Il Giudice di pace di Roma ha sollevato questione di legittimità costituzionale del combinato disposto degli artt. 145, comma 1, e 148, comma 2  C.d.A., in riferimento agli articoli 2, 3, 24, 32, 76, 111 e 117 della Costituzione, laddove prevedono che la proponibilità della domanda giudiziaria di risarcimento dei danni alla persona derivanti da un sinistro stradale è subordinata al decorso di 90 giorni dalla presentazione da parte del danneggiato all’assicuratore di un’istanza di risarcimento del danno, a mezzo lettera raccomandata con avviso di ricevimento (artt. 145, comma 1), che deve contenere l’indicazione del codice fiscale degli aventi diritto al risarcimento, la descrizione delle circostanze nelle quali si è verificato il sinistro, i dati relativi all’età, all’attività del danneggiato, al suo reddito e all’entità delle lesioni subite, e deve essere accompagnata dall’attestazione medica comprovante l’avvenuta guarigione con o senza postumi permanenti, dalla dichiarazione di avere o non avere diritto a prestazioni da parte di assicuratori sociali, o, in caso di decesso, dallo stato di famiglia della vittima (148, comma 2).

Secondo il Giudice di Pace di Roma, dalla predetta normativa deriverebbe una menomazione processuale e sostanziale della tutela del danneggiato consistente in «un indubbio svantaggio per il danneggiato, su cui grava un maggior onere di allegazione e di prova ai fini dell’accesso alla giurisdizione», rispetto alla previgente normativa che, invece, richiedeva per l’accesso alla giurisdizione il preventivo invio di una semplice richiesta risarcitoria, anche incompleta.

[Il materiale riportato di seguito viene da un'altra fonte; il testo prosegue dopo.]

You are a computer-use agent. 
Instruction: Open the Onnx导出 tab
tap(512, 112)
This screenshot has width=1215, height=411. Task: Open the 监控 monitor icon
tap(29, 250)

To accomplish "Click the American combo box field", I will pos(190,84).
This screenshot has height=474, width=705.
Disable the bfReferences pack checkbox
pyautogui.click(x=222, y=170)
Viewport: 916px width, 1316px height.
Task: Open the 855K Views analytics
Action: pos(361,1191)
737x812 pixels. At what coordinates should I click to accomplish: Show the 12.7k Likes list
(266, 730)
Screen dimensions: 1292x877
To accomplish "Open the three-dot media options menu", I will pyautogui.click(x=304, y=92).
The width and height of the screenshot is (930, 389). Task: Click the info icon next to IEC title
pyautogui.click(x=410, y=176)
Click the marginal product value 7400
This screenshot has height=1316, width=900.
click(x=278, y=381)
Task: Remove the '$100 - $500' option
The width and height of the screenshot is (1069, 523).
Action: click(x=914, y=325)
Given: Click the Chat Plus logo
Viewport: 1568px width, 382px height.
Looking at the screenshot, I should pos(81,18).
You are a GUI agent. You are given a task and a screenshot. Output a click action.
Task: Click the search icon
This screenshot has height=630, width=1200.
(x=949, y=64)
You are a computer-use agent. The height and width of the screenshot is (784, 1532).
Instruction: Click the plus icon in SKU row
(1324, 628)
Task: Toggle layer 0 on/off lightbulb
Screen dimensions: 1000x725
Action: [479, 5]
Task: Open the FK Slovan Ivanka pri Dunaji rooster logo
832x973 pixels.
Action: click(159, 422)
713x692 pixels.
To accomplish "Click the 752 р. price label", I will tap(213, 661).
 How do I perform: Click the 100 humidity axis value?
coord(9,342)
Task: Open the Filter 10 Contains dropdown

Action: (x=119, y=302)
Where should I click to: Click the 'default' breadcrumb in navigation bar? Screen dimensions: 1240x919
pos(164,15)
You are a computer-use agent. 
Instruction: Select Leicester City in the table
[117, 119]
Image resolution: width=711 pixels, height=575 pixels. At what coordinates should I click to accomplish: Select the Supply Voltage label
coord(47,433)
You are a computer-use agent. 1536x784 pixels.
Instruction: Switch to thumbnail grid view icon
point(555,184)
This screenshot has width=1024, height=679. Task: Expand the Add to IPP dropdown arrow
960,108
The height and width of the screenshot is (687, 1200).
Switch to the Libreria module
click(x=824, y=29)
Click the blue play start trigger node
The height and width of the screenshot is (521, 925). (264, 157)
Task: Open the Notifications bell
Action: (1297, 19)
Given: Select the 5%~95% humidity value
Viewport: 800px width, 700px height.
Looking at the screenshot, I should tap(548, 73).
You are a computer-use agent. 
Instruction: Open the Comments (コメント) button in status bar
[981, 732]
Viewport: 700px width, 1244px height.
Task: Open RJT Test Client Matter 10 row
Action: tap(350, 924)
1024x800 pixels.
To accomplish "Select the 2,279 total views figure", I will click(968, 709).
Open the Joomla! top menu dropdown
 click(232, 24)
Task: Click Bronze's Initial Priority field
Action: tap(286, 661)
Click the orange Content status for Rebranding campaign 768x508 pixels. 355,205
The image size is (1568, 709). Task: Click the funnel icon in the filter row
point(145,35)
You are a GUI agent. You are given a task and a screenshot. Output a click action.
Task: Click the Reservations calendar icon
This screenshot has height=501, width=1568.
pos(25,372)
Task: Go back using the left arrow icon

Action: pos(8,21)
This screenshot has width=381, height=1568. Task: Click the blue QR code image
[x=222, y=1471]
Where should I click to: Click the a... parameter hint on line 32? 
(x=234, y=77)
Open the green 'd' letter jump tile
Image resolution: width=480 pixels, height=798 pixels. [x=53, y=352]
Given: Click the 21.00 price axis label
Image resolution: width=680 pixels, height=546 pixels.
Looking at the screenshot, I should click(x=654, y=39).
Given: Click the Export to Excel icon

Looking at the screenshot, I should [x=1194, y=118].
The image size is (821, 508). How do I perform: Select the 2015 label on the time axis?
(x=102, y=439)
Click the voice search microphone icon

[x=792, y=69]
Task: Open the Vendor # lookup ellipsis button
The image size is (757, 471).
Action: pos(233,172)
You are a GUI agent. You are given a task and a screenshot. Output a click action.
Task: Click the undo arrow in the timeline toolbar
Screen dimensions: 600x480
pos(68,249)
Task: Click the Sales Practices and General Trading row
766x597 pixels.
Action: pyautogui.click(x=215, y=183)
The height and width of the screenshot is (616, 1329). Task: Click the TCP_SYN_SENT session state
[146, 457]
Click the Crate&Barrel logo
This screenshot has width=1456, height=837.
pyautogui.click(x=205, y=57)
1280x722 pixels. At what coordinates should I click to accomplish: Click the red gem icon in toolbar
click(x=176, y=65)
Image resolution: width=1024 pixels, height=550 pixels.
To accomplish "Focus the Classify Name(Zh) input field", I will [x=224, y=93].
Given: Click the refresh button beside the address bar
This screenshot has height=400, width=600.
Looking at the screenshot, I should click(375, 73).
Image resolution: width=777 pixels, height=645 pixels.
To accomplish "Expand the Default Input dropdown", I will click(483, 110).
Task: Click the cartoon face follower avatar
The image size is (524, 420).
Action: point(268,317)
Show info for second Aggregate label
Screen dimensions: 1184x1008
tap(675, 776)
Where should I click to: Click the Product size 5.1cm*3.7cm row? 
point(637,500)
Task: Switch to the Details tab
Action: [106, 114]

Secondo la Corte Costituzionale, la questione sollevata è infondata giacchè l’“irrigidimento del filtro all’accesso alla giurisdizione” è un meccanismo che avvantaggia il danneggiato, legando “l’onere di diligenza, a suo carico, con l’obbligo di cooperazione imposto all’assicuratore.  Il quale, proprio in ragione della prescritta specificità di contenuto della istanza risarcitoria, non potrà agevolmente o pretestuosamente disattenderla, essendo tenuto alla formulazione di una proposta adeguata nel quantum. Il che – oltre, e prima ancora, che alla razionalizzazione dell’accesso alla giurisdizione ed alla sua funzionalizzazione, nel settore, ad una tutela di qualità – è volto, appunto, a rendere possibile una anticipata e satisfattiva tutela del danneggiato già nella fase stragiudiziale.”

In altre parole, l’onere di allegazione posto a carico del danneggiato non consente più all’assicuratore di rimandare la formulazione dell’offerta o di formulare offerte incongrue o parziali, ma lo obbliga, già nella fase stragiudiziale, a formulare un’offerta congrua e coerente con la documentazione allegata dal danneggiato.